» Page extract:
+---+
In plain words, this is what he said. The 5 reminders were: honour your parents (somehow, no matter what kind of relationship you may have with them) ; honour the earth (pollute as little as possible, use only what you need and give thanks for that which you use) ; keep promises and vows you make (they carry strong emotional and spiritual power, so think well before you make/take/break them) ; develop your talents (do that which you love doing and do it to the best of your abilities) ; and, listen to your intuition (trust your other-than-logic thoughts, those which give you a good feeling).
My jaw dropped to the floor when I heard this message.
I was absolutely astonished that a list which on a level of logic/intellect feels so incongruent has nevertheless absolute emotional and spiritual coherency for me. I find it such a wise and simple formula and, examining myself through these five lenses, I notice that I found them important already without understanding this healing power, nor seeing the interconnection between them.
Wow, I can only say wow, and my recent leap forward in the last two categories (by quitting my job and going for my passions) cannot but feel terribly good.
Oh, I almost forgot. One or two days ago, I am not sure anymore and could not be bothered to find out, something magical happened = we had our “men’s circle”. After the women had an all-pink assembly in which they surely scolded and cursed men for eons to come and gossiped their asses off (J/K)… it was time for the men to… do the same?
Woooohaaa. I feel my inner Fred Flintstone coming up in a big ol’ yabba dabba doo. It was going to be a mighty and powerful experience. We did two main exercises. The idea of the men’s circle was simply to sit around with men of all ages, to exchange views and experiences on what it means to be a man, now, yesterday and tomorrow.
+---+
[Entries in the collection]
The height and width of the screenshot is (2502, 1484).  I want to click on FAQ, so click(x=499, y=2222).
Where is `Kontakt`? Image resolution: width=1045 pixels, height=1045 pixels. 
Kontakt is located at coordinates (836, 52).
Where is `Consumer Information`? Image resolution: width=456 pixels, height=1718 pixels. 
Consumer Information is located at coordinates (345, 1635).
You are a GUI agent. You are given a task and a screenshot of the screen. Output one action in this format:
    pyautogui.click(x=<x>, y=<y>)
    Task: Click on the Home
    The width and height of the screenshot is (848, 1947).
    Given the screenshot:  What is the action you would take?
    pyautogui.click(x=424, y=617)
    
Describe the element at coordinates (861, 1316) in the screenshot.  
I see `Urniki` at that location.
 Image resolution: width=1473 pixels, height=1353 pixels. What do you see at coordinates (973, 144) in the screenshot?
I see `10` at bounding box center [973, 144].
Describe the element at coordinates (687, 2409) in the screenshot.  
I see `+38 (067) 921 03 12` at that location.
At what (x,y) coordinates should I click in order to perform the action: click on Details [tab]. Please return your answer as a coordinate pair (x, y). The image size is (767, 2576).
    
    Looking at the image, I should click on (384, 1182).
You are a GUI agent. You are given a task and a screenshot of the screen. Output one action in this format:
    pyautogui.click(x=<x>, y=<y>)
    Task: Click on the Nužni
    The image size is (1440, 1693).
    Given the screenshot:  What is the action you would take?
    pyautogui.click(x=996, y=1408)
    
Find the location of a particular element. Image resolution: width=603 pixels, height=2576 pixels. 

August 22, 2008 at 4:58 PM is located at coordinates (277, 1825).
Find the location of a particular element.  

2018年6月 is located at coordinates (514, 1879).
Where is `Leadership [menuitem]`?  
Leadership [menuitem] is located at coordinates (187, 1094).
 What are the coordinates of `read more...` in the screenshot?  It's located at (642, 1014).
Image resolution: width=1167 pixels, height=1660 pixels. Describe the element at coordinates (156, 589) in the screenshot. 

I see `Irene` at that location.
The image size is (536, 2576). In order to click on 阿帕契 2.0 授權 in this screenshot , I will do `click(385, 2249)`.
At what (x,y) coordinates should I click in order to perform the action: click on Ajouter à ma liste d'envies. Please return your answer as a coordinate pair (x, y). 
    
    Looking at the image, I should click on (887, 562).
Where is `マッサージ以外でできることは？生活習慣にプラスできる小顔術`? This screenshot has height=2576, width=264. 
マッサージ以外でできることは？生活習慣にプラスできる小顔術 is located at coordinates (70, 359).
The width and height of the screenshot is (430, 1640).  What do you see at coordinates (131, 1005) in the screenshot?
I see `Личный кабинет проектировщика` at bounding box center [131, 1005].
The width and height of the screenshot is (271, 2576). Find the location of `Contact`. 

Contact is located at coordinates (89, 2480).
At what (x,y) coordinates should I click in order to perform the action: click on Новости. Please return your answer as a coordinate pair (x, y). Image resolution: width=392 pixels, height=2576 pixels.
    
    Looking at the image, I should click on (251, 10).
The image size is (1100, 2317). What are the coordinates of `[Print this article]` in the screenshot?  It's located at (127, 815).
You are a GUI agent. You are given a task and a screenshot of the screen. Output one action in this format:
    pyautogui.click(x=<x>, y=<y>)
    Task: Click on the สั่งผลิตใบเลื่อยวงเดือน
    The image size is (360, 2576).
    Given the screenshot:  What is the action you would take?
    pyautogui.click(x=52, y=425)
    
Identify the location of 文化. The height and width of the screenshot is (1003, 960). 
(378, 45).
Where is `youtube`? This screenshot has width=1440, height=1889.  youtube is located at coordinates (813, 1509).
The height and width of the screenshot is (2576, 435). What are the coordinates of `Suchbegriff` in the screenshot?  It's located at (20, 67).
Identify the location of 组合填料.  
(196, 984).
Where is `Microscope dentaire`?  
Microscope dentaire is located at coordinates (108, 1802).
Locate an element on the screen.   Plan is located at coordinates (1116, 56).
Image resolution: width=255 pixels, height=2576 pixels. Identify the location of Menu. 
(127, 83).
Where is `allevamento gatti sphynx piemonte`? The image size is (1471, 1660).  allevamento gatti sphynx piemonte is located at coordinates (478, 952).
+---+
» Objectives:
[1] Reproduce the listing word for word, from its first line up to and including the line that contains "Consumer Information is".
[2] Carry on the account of the five reminders and the men's circle, starting after its last sentence.
The account and the listing are unrelated to each other.

» Expected answers:
[1]
The height and width of the screenshot is (2502, 1484).  I want to click on FAQ, so click(x=499, y=2222).
Where is `Kontakt`? Image resolution: width=1045 pixels, height=1045 pixels. 
Kontakt is located at coordinates (836, 52).
Where is `Consumer Information`? Image resolution: width=456 pixels, height=1718 pixels. 
Consumer Information is located at coordinates (345, 1635).

[2]
One exercise was to sit in a circle with 4 people in total and each take a turn to talk, whilst the other 3 remain in absolute silence, when the person with the talking stick recounts a day in his life with his father at age fifteen. It was sick, each of their fathers had an element my dad has too: loving to cook on special days, especially fish; being the exploratory driver of the family, taking to new places, eating new foods and many other things.
Some stories were filled with quite some tragedy, so much so that I almost felt guilty about having a good relationship with my own dad. Anyhow, I am neither responsible for their experiences, nor their emotions, so whatever they do with my story I cannot control anyway… so I just observed my thought and did not judge it.
[There is a great story on what to do with emotions = treat them as gifts.
Once upon a time in Japan lived a great samurai master. When he retired, he opened a samurai academy for young pupils. It was a fantastic place to learn about both the inner and outer warriorship of the samurai.
One of the pupils had never lost a fight thanks to his astonishing ability to counterattack any opponent by simply imitating, and instantly improving, the opponent’s technique. The only drawback was that he was unable to start a fight; he had to provoke the opponent into attacking first.
This young student one day grew arrogant and challenged the old samurai master to a fight, right in the middle of practice, in front of all the students.
Absolute silence.
In shock, the students looked at the scene unfolding in front of their eyes. The young student walked up to the master and tried to trick him into fighting,
He scolded at his teacher. No reaction.
He then spat on the old master. No reaction.
With his frustration growing, his desperation to fight brought him to even do the unheard of in Japan; he insulted the great samurai’s ancestors.
Still, there was no reaction.
Fuming with anger, he ran away confused, angry and embittered. The other students still did not dare to move, remaining in shock at what had just happened.
After some time, one of the pupils did however step up and asked in a trembling voice the question that was on everybody’s lips: “Great master, why did you tolerate such insolence from one of our fellow students?”.
The old master smiled and answered: “My dear students, if someone comes to you with a gift, and you refuse that gift… to whom does it belong?”]
I recounted the day my dad took me to Geneva to visit the Car Show. Not sure I was exactly 15, but I was certainly not older. It was a great day which I remember it with great fondness. It was (one of) the first time(s) a passion I have cultivated largely myself in my family was being honoured in such a profound way. It was fun, and we enjoyed the one on one time as well. I remember it as a very happy occasion together, and one in which he, even though not the biggest fan of cars, still chose to stimulate my passion and invested time and energy in it. When I think back of that, that memory tends to fade as a car-related memory in favour of a father-son trip.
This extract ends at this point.